* _Extrait_:
Conceptrice - Rédactrice

Rejoindre les Guatémaltèques, un défi de taille

En poste dans la métropole depuis un an, Iris Julissa Hengstenberg Delgado de Gros, la Consule générale du Guatemala à Montréal, a de hautes ambitions pour soutenir les Guatémaltèques qui sont au Québec. Le principal défi ? Arriver à les rejoindre.

Texte et photos : Marie-Anne Dayé

L’année 2024 s’annonce mouvementée au Consulat du Guatemala à Montréal : agrandissement des locaux, impression des passeports sur place et consulats mobiles s’ajoutent à la liste des services qui étaient déjà offerts auparavant, tels que la visite des fermes et l’accueil des travailleurs à l’aéroport de Montréal. La Consule générale Iris Julissa Hengstenberg Delgado de Gros souhaite rejoindre plus de Guatémaltèques encore et servir sa communauté au meilleur de ses capacités. « Je suis quelqu’un qui a une haute vocation de service. Ça me fait vivre, ça me fait avancer. J’aime chercher des opportunités, voir comment on peut améliorer ce qui est déjà fait et changer ce qui ne marche pas », affirme-t-elle.

Entrées extraites d'une collection
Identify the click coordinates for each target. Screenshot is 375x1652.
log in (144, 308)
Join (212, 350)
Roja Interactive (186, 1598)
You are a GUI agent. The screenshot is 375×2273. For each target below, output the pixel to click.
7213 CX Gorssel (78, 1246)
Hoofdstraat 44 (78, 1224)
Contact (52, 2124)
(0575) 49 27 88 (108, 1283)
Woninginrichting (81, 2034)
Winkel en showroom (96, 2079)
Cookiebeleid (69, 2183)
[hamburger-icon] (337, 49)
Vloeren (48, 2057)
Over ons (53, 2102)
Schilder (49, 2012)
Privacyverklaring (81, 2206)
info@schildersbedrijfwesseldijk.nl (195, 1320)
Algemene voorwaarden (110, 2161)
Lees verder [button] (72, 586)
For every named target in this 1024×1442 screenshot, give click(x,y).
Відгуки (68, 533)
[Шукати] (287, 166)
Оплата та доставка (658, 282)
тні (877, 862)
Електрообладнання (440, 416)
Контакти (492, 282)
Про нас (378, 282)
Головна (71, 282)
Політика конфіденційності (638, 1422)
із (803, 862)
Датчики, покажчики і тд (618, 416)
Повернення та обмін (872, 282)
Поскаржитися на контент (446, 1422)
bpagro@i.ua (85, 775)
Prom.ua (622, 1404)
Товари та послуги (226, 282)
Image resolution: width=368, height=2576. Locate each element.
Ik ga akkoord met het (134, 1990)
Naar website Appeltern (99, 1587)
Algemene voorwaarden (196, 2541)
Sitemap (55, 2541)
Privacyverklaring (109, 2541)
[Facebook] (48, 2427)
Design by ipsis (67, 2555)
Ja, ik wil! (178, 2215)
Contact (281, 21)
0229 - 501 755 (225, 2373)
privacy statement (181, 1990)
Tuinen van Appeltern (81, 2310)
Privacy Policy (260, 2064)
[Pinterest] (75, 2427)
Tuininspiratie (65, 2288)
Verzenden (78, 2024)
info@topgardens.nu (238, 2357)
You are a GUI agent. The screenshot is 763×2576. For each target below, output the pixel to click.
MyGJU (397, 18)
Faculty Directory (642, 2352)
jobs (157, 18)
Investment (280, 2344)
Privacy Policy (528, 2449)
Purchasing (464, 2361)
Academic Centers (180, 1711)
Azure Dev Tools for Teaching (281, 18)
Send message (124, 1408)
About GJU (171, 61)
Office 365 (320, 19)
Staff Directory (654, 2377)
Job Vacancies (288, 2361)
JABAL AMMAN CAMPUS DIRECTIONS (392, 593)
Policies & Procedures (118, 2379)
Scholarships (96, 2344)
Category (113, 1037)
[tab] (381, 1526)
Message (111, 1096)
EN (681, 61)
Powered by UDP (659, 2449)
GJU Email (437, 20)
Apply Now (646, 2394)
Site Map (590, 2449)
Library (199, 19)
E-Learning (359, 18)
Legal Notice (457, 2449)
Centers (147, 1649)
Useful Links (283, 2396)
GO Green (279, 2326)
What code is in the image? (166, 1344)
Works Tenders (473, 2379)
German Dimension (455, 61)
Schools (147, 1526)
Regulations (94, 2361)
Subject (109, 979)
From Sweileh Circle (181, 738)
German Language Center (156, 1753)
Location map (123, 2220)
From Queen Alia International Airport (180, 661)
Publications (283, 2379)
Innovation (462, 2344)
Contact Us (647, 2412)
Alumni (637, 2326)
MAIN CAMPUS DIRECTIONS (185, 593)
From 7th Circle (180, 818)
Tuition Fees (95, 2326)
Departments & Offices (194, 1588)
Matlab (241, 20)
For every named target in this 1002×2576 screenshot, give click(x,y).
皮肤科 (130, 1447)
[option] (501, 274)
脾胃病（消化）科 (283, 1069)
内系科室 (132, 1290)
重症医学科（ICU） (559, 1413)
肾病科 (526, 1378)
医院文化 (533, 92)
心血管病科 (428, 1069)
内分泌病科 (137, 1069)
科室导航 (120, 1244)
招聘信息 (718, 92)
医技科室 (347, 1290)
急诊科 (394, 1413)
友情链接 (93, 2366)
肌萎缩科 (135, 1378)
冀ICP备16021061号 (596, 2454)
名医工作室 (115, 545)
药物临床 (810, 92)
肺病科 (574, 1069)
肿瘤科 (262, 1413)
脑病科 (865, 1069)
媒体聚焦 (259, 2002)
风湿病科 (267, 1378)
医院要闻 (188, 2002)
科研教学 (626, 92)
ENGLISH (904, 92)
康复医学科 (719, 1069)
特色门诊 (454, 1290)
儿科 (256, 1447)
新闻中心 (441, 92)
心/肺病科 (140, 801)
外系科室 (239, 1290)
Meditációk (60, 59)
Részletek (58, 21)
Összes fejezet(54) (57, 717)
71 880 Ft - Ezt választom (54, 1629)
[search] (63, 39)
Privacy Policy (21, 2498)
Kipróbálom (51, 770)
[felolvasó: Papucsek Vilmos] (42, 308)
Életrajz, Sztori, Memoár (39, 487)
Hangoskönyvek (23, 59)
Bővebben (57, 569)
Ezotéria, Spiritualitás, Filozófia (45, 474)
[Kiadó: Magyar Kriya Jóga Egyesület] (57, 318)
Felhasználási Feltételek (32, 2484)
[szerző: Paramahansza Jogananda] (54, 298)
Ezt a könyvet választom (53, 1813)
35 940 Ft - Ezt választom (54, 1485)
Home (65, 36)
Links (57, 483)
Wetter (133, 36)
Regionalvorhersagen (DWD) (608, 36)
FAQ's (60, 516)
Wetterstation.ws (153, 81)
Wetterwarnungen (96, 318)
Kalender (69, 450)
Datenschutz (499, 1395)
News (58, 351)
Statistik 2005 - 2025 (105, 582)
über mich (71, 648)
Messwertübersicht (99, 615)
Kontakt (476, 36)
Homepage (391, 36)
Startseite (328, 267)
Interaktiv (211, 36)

* _Série d'exercices_:
1 > D'après l'extrait, depuis combien de temps la Consule générale du Guatemala est-elle en poste dans la métropole ?
2 > Relevez dans l'extrait toutes les nouveautés qui, en 2024, s'ajoutent aux services déjà offerts par le Consulat du Guatemala à Montréal.
3 > Poursuivez le texte sur la Consule générale du Guatemala à Montréal après sa dernière phrase.

* _Réponses par exercice_:
1 > Depuis un an.

2 >
- l'agrandissement des locaux
- l'impression des passeports sur place
- les consulats mobiles

3 >
 

Les Guatémaltèques peuvent se rendre au Consulat du Guatemala à Montréal, situé au 1255 Robert-Bourassa, suite 510, pour émettre leur passeport, leur carte d’identité guatémaltèque ou un acte de naissance, par exemple.

Elle a démarré sa carrière diplomatique en tant que troisième secrétaire à l’ambassade du Guatemala en France, est retournée au Guatemala au ministère des Affaires étrangères, puis elle a traversé à nouveau l’Atlantique où elle était chargée d’affaires en France et à l’UNESCO. Elle a d’ailleurs participé à l’inscription en 2022 de la Semaine sainte au Guatemala, un événement religieux et culturel qui commémore la Passion, la mort et la résurrection du Christ, au Patrimoine culturel immatériel de l’UNESCO.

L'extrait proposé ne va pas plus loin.